[Entries for locating text and elements]
= = = =

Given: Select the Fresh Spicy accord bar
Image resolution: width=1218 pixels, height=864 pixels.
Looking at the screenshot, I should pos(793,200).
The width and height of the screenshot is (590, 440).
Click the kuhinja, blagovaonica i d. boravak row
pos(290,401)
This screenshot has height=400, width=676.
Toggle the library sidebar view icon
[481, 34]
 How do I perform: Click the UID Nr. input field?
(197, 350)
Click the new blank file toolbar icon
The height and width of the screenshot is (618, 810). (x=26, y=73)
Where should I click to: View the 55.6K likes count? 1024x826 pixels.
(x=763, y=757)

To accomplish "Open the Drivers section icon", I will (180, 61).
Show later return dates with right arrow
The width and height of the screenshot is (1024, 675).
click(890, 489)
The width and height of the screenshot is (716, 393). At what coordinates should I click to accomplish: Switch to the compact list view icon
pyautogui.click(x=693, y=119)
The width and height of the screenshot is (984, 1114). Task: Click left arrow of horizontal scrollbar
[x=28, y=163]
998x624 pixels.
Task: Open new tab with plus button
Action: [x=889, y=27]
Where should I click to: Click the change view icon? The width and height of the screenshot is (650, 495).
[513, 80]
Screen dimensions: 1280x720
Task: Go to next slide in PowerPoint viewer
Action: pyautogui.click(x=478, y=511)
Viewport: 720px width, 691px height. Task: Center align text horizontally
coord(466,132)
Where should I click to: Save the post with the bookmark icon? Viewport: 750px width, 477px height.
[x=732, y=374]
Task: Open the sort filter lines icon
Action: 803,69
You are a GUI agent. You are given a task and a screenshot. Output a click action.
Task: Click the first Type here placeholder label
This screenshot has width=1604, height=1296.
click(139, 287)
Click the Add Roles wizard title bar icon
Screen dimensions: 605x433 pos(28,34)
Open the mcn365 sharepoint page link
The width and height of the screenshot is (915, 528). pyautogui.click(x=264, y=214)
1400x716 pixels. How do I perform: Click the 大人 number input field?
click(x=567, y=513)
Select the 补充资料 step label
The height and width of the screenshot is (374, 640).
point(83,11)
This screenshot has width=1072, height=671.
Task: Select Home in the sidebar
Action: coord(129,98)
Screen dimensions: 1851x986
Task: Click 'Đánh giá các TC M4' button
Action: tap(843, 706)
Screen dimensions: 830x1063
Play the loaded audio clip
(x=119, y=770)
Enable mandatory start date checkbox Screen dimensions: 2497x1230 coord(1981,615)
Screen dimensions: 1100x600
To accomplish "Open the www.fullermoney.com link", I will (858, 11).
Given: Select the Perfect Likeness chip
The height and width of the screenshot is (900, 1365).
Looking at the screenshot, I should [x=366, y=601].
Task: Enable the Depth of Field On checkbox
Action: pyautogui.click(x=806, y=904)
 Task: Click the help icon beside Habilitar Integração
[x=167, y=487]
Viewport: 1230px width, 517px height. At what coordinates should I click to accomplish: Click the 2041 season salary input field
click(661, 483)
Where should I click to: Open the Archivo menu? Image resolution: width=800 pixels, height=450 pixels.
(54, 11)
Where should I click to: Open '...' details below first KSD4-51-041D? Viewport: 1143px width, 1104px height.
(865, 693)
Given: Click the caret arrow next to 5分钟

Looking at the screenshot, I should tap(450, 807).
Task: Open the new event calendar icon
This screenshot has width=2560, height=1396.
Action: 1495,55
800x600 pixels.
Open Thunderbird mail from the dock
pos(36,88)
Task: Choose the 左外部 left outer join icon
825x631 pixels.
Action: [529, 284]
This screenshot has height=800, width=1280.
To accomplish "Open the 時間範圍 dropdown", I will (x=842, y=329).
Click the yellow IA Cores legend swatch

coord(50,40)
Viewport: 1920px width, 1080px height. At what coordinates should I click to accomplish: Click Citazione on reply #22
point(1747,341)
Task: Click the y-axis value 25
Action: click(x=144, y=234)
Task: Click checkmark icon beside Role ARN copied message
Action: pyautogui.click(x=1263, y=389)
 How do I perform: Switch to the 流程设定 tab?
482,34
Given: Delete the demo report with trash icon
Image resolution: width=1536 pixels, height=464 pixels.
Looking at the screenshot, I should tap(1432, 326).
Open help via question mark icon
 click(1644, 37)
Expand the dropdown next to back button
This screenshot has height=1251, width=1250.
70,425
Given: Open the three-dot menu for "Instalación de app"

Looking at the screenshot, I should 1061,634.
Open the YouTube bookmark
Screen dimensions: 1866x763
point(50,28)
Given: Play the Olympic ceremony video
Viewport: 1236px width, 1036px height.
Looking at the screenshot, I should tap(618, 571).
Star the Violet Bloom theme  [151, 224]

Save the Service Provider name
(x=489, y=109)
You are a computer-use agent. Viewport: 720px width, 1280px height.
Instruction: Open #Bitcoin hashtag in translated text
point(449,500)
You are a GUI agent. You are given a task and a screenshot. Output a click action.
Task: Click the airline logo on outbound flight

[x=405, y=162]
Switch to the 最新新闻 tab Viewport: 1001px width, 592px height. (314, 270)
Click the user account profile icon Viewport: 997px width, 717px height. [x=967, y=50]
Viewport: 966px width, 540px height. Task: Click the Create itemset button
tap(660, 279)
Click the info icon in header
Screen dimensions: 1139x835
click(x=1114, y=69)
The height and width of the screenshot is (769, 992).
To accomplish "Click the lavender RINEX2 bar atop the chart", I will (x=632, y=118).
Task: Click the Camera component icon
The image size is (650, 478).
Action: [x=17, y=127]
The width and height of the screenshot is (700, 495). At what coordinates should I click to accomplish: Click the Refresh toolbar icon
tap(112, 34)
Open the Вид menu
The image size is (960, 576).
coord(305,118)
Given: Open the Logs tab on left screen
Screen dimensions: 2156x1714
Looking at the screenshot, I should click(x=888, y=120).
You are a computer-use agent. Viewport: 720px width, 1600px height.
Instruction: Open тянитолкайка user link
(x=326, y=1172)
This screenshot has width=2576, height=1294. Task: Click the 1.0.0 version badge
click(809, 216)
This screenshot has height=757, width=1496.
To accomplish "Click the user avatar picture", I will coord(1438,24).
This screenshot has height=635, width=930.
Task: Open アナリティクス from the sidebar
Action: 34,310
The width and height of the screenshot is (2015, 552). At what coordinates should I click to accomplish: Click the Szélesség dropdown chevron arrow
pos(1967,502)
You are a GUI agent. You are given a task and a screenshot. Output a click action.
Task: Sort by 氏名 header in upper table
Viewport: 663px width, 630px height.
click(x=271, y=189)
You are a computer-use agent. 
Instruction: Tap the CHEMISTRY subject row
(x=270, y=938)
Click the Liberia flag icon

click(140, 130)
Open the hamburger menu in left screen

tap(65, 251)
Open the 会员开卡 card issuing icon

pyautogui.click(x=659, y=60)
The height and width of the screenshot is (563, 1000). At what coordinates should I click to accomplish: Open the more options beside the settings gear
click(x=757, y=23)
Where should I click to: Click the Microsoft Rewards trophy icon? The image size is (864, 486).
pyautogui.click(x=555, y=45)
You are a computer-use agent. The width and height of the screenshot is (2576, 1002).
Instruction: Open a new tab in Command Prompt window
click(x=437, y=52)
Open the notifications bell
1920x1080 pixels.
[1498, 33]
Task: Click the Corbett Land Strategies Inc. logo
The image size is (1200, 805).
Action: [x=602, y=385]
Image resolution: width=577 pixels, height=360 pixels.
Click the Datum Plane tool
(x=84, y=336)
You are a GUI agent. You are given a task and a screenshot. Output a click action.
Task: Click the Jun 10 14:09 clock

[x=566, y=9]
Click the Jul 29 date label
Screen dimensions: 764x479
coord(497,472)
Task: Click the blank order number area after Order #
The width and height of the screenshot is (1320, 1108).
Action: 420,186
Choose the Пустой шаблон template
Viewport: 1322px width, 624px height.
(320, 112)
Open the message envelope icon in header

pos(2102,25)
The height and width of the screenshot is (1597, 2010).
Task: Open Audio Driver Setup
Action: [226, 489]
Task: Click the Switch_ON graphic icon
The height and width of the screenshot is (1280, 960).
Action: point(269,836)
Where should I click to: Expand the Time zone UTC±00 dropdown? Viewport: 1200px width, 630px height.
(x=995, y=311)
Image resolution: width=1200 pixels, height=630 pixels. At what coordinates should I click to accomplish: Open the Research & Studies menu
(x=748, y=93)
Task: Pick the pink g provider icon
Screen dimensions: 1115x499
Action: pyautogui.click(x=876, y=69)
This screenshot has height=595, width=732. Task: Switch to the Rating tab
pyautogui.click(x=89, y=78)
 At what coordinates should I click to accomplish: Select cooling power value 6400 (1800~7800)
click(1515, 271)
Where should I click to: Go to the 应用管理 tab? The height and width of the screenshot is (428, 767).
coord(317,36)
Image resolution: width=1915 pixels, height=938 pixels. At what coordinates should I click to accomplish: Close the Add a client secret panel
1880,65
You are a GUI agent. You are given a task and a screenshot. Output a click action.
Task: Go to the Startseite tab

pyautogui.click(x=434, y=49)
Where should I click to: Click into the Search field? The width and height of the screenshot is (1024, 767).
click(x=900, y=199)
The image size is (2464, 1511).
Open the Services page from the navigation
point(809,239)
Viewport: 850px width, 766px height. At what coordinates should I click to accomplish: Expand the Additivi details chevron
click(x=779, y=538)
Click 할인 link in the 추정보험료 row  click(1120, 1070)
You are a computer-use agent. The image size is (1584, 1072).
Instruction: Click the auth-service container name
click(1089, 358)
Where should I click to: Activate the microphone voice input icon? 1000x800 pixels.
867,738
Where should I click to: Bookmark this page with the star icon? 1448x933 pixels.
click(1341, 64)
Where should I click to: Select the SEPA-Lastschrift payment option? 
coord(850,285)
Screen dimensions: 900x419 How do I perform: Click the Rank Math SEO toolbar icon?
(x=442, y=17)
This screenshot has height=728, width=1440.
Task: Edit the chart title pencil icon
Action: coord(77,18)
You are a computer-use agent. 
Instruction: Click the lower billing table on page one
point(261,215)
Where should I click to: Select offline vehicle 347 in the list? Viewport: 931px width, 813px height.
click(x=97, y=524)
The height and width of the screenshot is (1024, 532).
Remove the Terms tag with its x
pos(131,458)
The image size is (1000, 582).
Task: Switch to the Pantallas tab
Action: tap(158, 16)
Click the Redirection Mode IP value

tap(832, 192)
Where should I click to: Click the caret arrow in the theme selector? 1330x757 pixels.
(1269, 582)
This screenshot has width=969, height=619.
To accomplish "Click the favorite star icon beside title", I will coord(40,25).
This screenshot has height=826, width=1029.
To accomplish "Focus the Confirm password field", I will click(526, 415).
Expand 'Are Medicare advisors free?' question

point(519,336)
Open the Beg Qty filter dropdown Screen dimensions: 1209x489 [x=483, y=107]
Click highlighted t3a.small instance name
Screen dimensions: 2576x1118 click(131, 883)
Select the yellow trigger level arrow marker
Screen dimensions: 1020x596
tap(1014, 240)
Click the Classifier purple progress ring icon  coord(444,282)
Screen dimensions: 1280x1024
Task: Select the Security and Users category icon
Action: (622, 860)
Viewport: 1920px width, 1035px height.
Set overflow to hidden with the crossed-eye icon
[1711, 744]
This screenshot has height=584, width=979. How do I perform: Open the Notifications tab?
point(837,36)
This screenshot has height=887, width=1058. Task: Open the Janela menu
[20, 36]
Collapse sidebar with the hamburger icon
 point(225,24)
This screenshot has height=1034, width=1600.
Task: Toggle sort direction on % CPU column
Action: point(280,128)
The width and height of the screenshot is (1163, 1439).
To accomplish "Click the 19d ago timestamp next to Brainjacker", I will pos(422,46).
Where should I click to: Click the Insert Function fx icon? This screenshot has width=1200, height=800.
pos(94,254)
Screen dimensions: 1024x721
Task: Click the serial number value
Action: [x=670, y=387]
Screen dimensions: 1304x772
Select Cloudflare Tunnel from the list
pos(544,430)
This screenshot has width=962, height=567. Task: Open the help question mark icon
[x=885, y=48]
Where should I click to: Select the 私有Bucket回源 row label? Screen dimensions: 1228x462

= = = =

* _Given exercise_
From the records above, copy every line that contains the word "label", matching case exactly.

* _Answer to the task_
Task: Click the first Type here placeholder label
Select the 补充资料 step label
Click the Jul 29 date label
Where should I click to: Select the 私有Bucket回源 row label? Screen dimensions: 1228x462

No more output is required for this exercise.